Sirius-ly Scorching Dog Days of Summer

As the weather and humidity in central Illinois make it feel more and more like the temperature is over 100°F outside, the IDHH is highlighting the proverbial “dog days” of summer. While the phrase “dog days” or “dog days of summer” might be somewhat familiar, just what are these days and how did this expression enter our cultural lexicon? From an astronomical point of view, the phrase refers to the annual phenomenon in which the bright star Sirius rises into the sky at the same time as the Sun. This heliacal rising allows viewers to see both the Sun and the Sirius star simultaneously, leading to the belief that Sirius intensified or added to the Sun’s heat. In the Northern Hemisphere, this simultaneous rising may be seen during the hottest months of the year, in July and August. 

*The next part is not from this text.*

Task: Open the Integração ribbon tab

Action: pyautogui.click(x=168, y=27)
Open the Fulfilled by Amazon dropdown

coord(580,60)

Hellenistic astrologers in the Mediterranean were aware of the star Sirius, calling it the “Dog Star” due to the way it followed the constellation Orion into the night sky. The sweltering and humid weather in the Mediterranean during these months would often cause people to fall ill, and so the connection was made between Sirius’ heliacal rising and its effect on the populations below. A variety of detrimental effects to human activities were attributed with Sirius’ rising such as lethargy, fever, and bad luck, as well as the belief that this hot period brought out madness in dogs, further reinforcing the notion of the “dog days”. While we may no longer blame a summer fever on the “dog days of summer”, there is no denying the potent influence of a heat wave in July to inspire lazy dreams of a nice afternoon spent on the water. Between numerous lakes and ponds, miles of river, and spots like Navy Pier on the shores of Lake Michigan, Illinoisians have plenty of ways to cool down during the hot summer.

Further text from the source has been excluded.